Les critiques pointent du doigt les préjugés raciaux présents dans les algorithmes de reconnaissance faciale, qui identifient de manière disproportionnée les minorités raciales de manière erronée, comme une source de préoccupation particulière. Selon une étude fédérale de référence publiée en 2019, les personnes noires, asiatiques et amérindiennes étaient jusqu'à 100 fois plus susceptibles d'être mal identifiées par les algorithmes de reconnaissance faciale que les personnes blanches.

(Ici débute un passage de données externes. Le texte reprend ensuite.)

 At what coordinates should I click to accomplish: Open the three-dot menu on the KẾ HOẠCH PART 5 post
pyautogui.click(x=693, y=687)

L'ACLU a déclaré dans un communiqué que le projet NOLA « augmente les risques » :

Prenons l'exemple de Randal Reid. Il a été arrêté à tort grâce à une technologie de reconnaissance faciale défectueuse en Louisiane, alors qu'il n'avait jamais mis les pieds dans cet État. Cette fausse identification lui a coûté sa liberté, sa dignité et des milliers de dollars en frais de justice. Cette erreur d'identification s'est produite grâce à une image fixe extraite d'une recherche de reconnaissance faciale effectuée dans le cadre d'une enquête.

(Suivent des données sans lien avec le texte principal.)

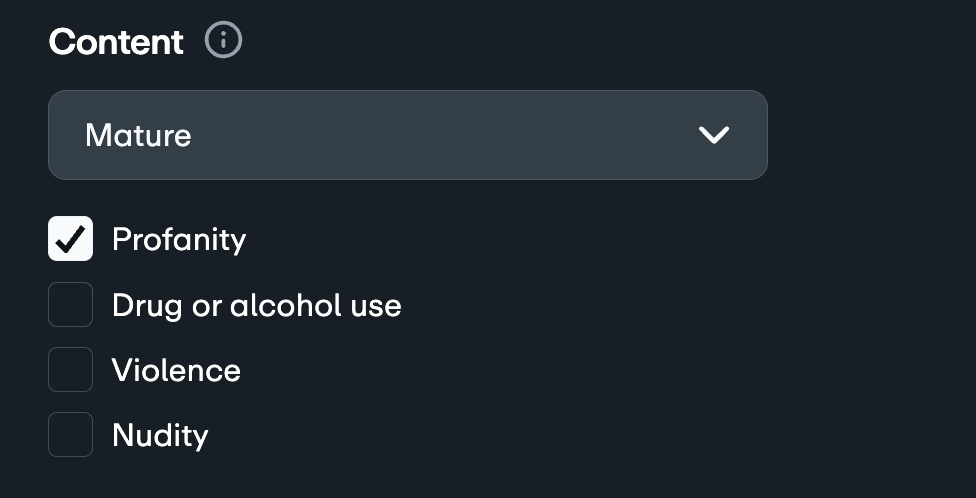This screenshot has width=976, height=498.
Task: Click the down chevron arrow icon
Action: (714, 135)

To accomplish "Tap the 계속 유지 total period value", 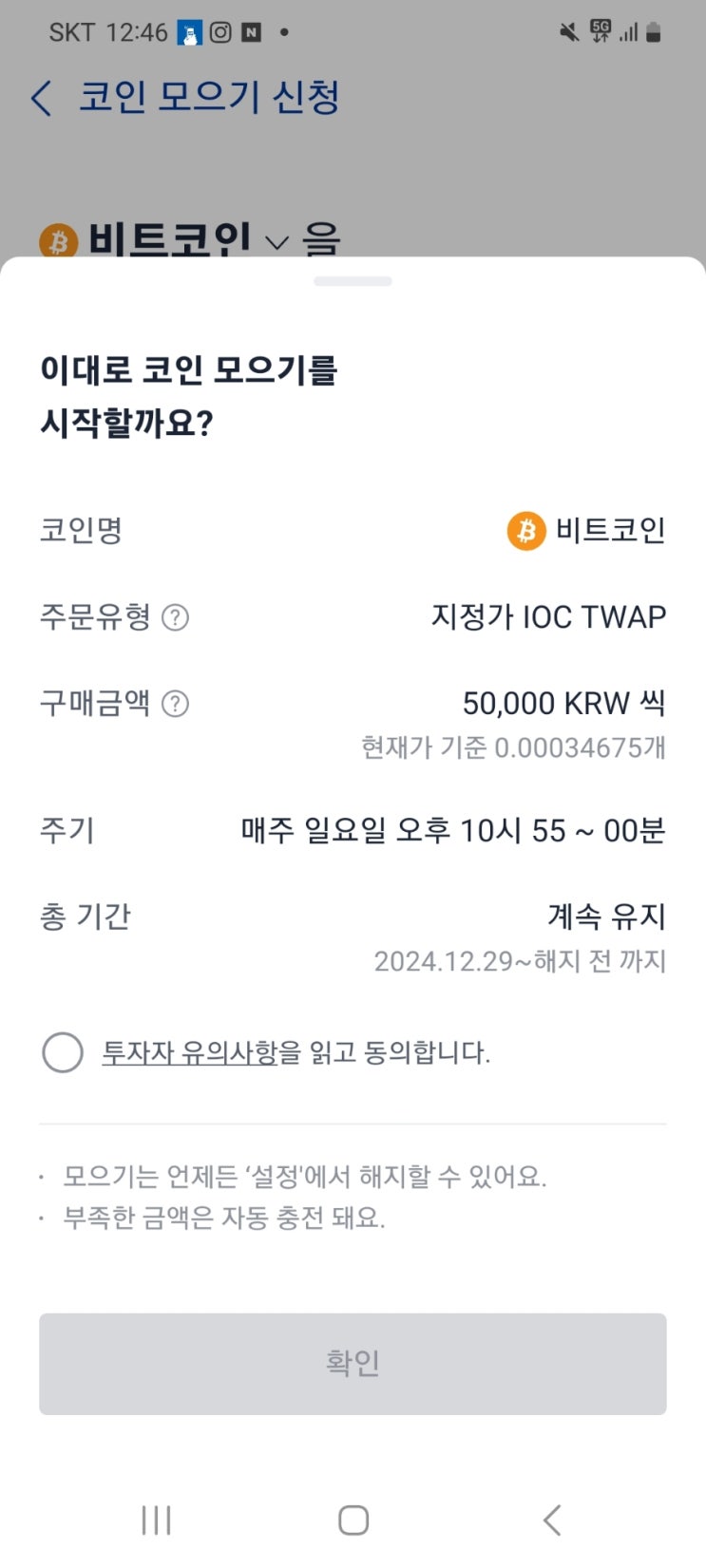I will pos(606,916).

« Nous ne pouvons ignorer le risque réel que cet outil soit utilisé comme arme contre les communautés marginalisées, en particulier les immigrants, les militants et autres personnes dont le seul crime est de s'exprimer ou de contester les politiques gouvernementales », a déclaré Alanah Odoms, directrice exécutive de l'ACLU de Louisiane. « Ces personnes pourraient être ajoutées à la liste de surveillance du Projet NOLA à l'insu du public, et sans aucune responsabilité ni transparence de la part des services de police. »

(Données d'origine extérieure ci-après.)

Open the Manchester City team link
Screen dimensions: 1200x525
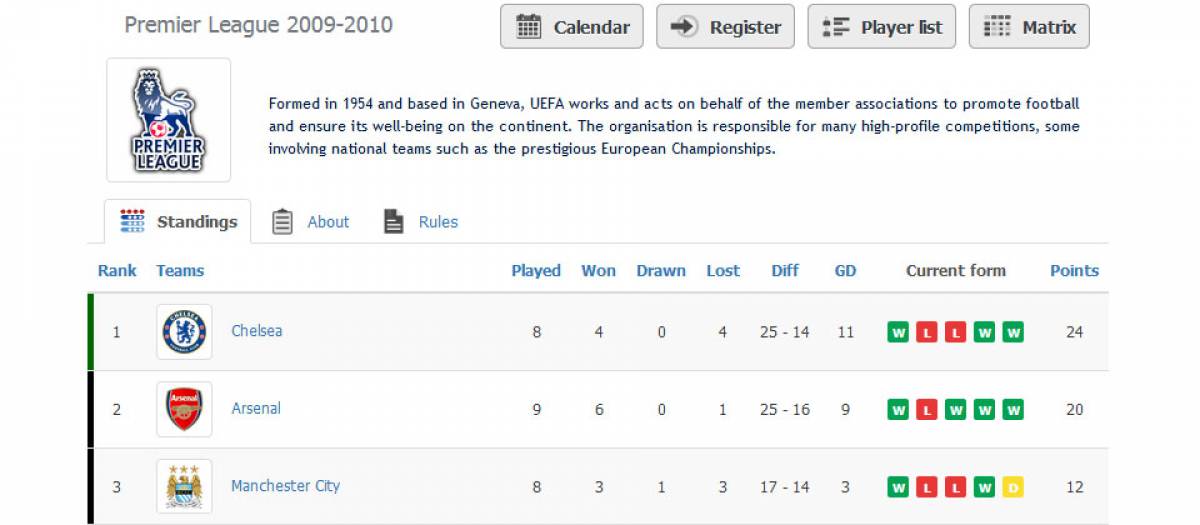[285, 486]
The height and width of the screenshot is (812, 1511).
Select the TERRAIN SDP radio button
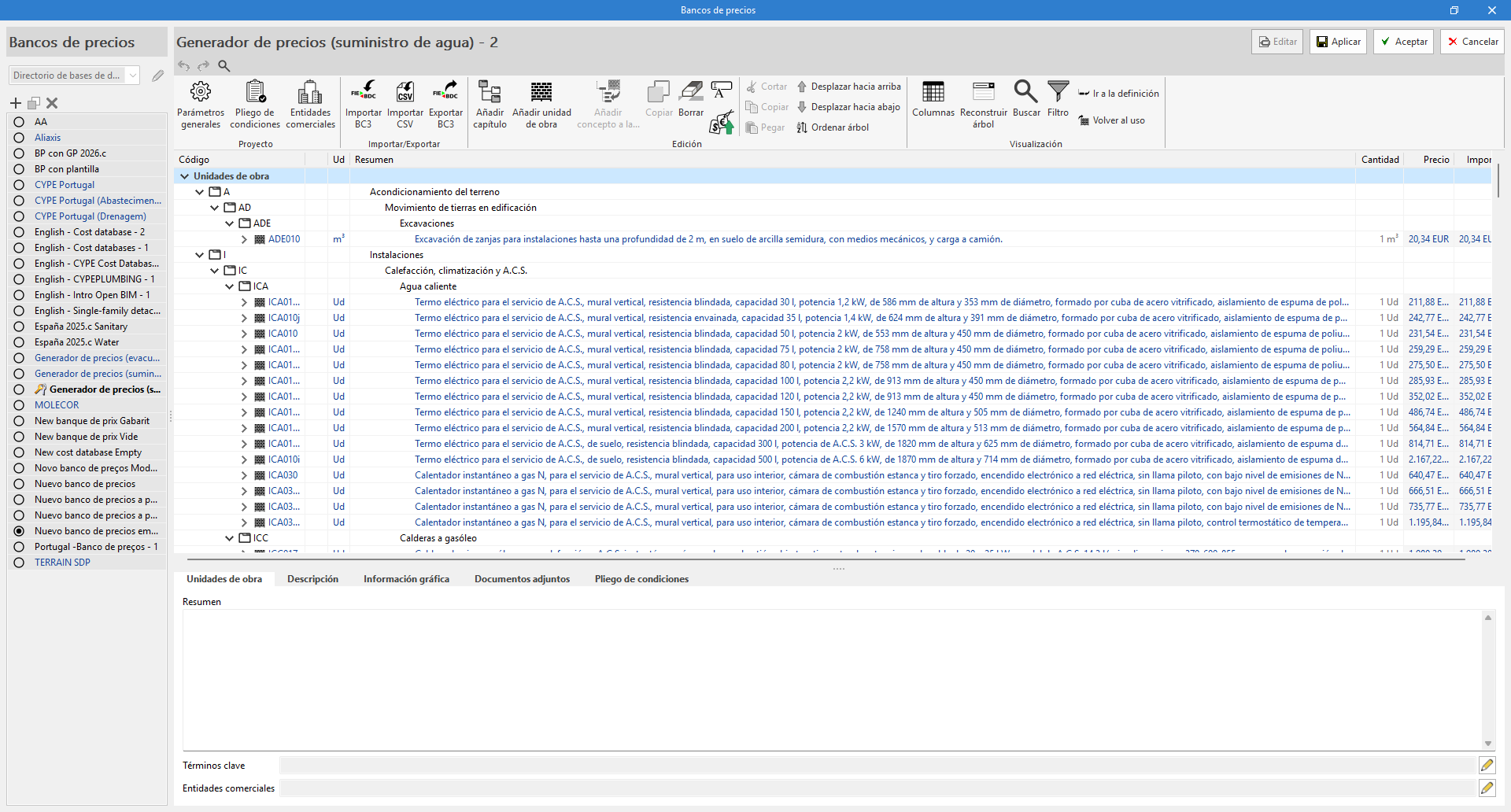19,563
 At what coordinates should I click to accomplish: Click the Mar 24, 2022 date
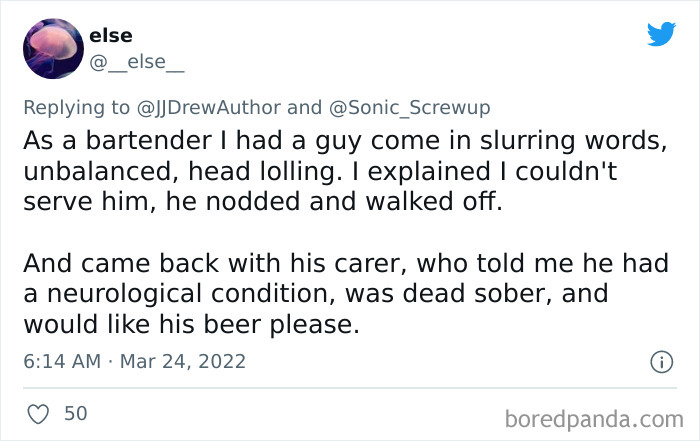[180, 361]
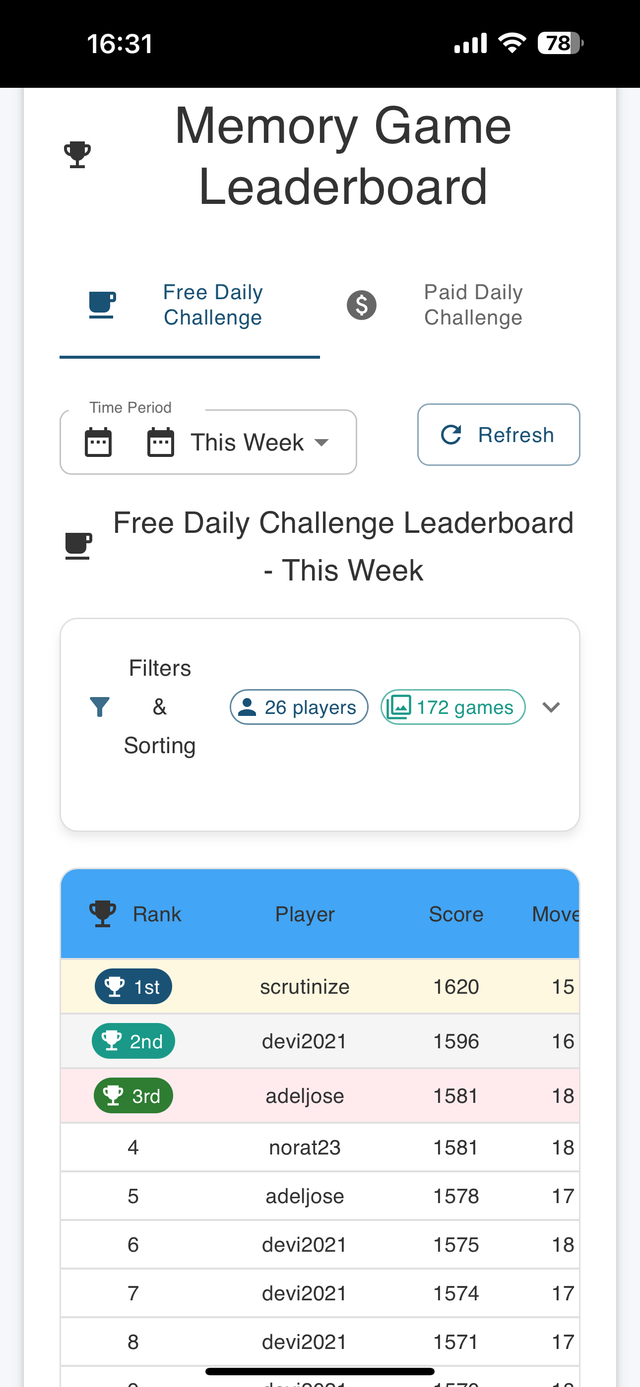Image resolution: width=640 pixels, height=1387 pixels.
Task: Click the refresh arrow icon
Action: click(x=451, y=435)
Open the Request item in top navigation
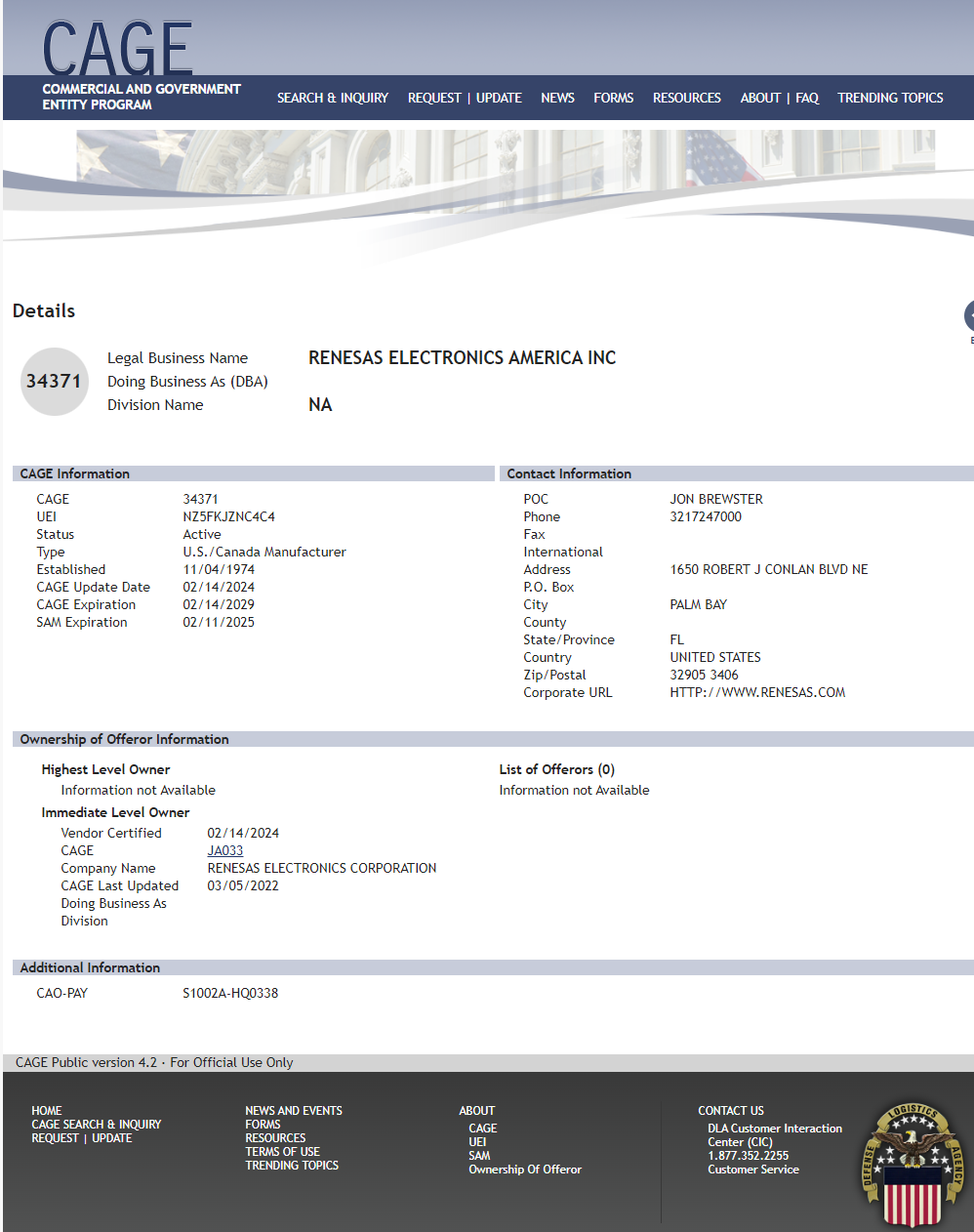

« La technologie de reconnaissance faciale constitue une menace directe pour les droits fondamentaux de chaque individu et n'a pas sa place dans nos villes », a affirmé Odoms. « Nous appelons le département de police de La Nouvelle-Orléans et la ville de La Nouvelle-Orléans à suspendre ce programme indéfiniment et à cesser toute utilisation de la technologie de reconnaissance faciale en direct. »

Correction : Cet article a été mis à jour afin de refléter précisément le contexte de la citation de la commissaire de police de La Nouvelle-Orléans, Anne Kirkpatrick.